Cellular services off in Gwadar for 5th day

DC claims normalcy has returned to city despite shops staying closed on GRM’s call


Syed Ali Shah December 30, 2022
PHOTO: FILE

QUETTA:

Cellular services and mobile networks on Friday remained suspended in Gwadar for the fifth consecutive day as business centres and shops in the city remained shut on the call of an organisation, which has been leading protests and sit-ins there for over the last one month against “illegal fishing through trawlers” and “unnecessary check posts”.

Led by Maulana Hidayatur Rehman, the Gwadar Rights Movement (GRM) has also been demanding easing trade with neighbouring Iran.

However, the Gwadar deputy commissioner claimed that normalcy had returned to the city.

He added that people had started reopening their shops and business centres.

"People rejected the miscreants and elements disrupting the traditional peace of Gwadar", the deputy commissioner said in an official handout issued on Friday evening.

Despite repeated attempts, no contact could be established with the GRM chief.

Read more: Tensions high as GRM continues protest unabated

Police also arrested a journalist Obaidullah along with his three sons in Gwadar.

Sources said the police later released the three sons but the journalist was still under the custody till the filing of this report.

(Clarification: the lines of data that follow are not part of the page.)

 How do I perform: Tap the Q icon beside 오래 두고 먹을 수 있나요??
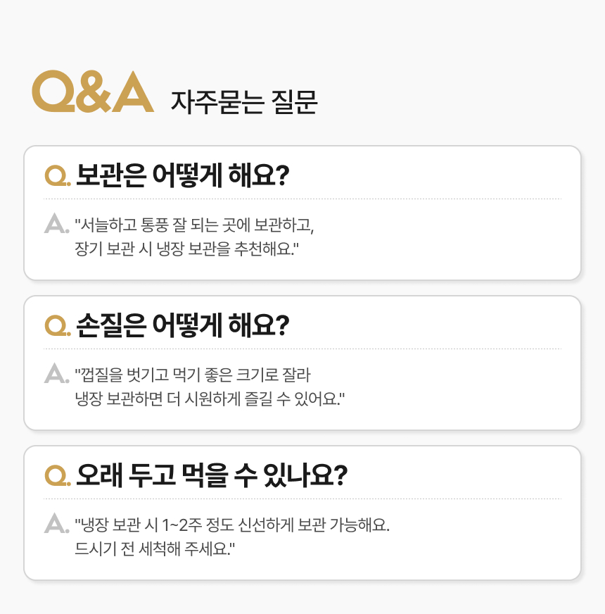[57, 475]
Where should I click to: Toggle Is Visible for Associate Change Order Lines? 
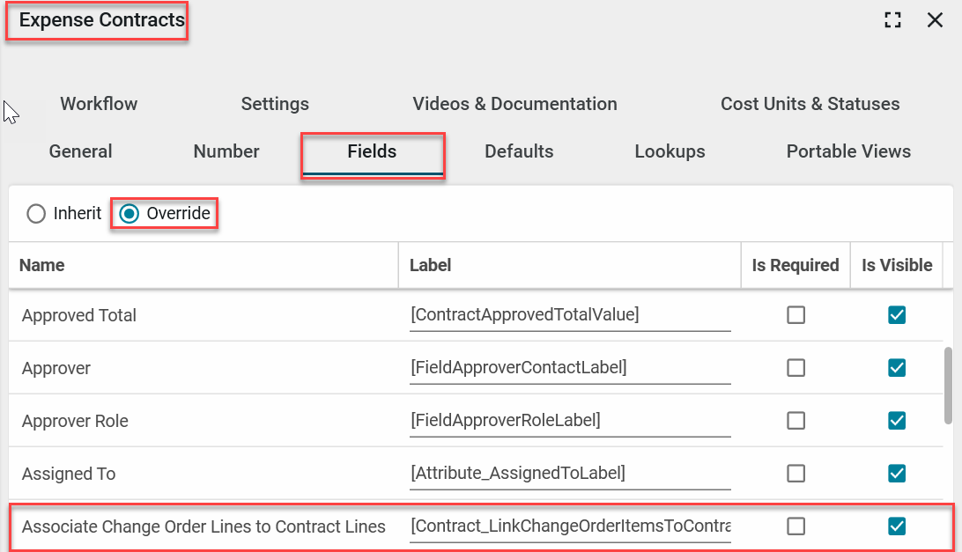point(897,526)
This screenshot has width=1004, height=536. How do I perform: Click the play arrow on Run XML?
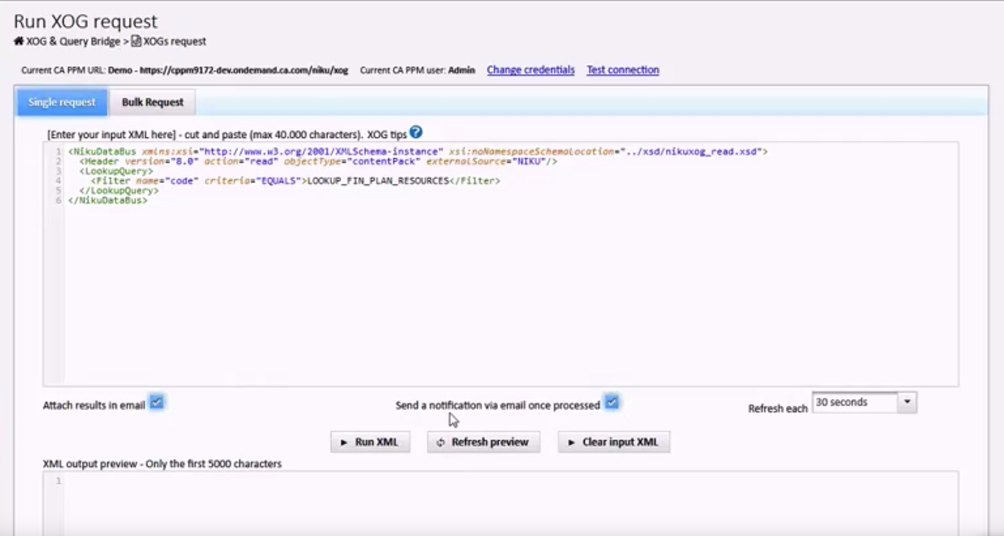344,442
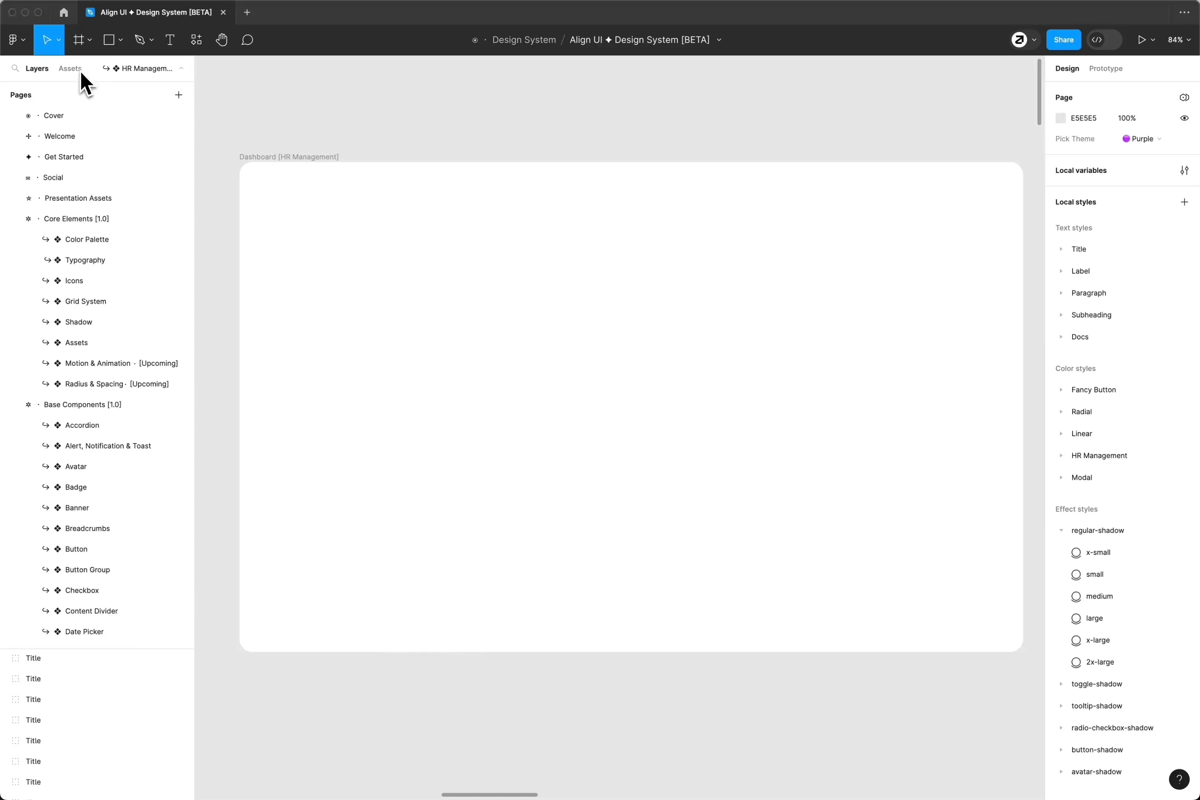Open the Typography page
1200x800 pixels.
click(x=85, y=260)
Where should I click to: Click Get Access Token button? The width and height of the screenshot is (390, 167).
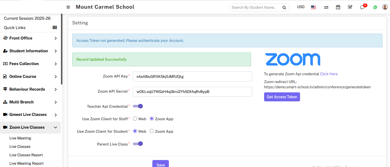click(x=282, y=97)
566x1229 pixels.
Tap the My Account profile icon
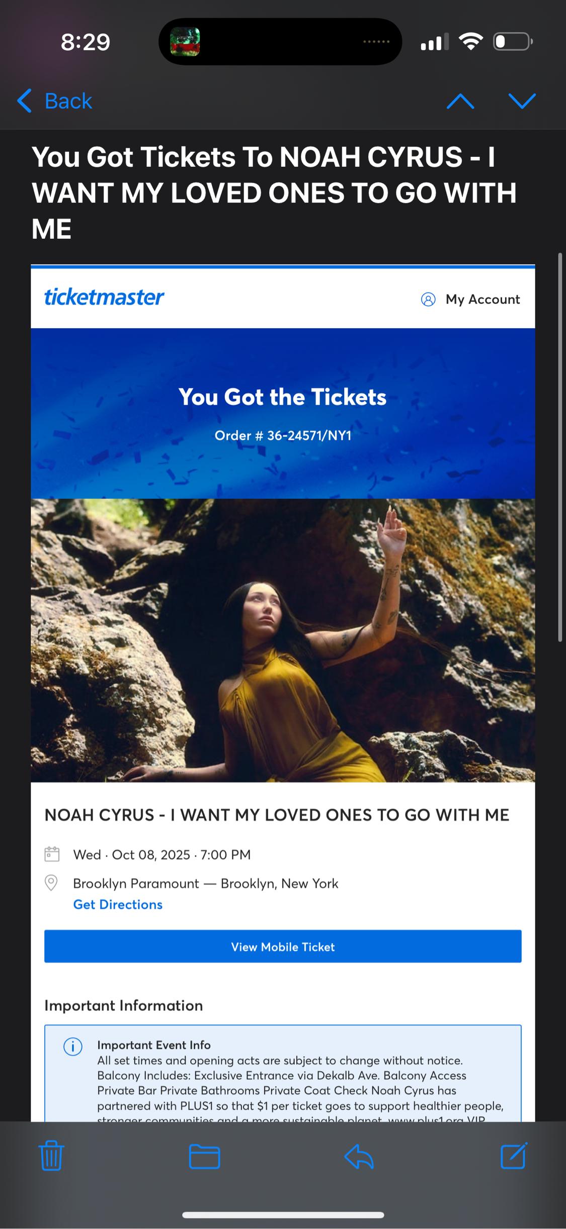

Security was tightened in and around Gwadar and baton-wielding policemen were deployed to maintain law and order.

However, no untoward incident was reported on Friday because of the increased security.

A court in Turbat, the headquarters of the Kech district of Makran division of Balochistan, released GRM activists Waseem Safar and Sibghatullah.

The police had arrested them over charges of inciting violence in the district.

Balochistan Home Minister Mir Ziallah Langove, while addressing a new conference a day earlier, accused the GRM chief of inciting violence against the government and administration.

He was accompanied by Parliamentary Secretary of Information Mitha Khan Kakar, Inspector General of Police Abdul Khaliq Sheikh, and other high-level officials.

“The [provincial] government [has already] accepted 42 demands of the GRM,” Langove claimed.

He added that the provincial government was committed to address the issues faced by the residents of Gwadar.

He further claimed that the government had restrained the law enforcement agencies from using force against the protesters.

The Balochistan government has also imposed Section 144 on pillion riding and the display of weapons in Gwadar to maintain law and order.

GRM chief Hidayatur Rehman has accused the provincial government of depriving the fisherfolk of their daily bread by allowing the illegal fishing and trawling in the Arabian sea.

However, the provincial government has repeatedly contradicted these claims.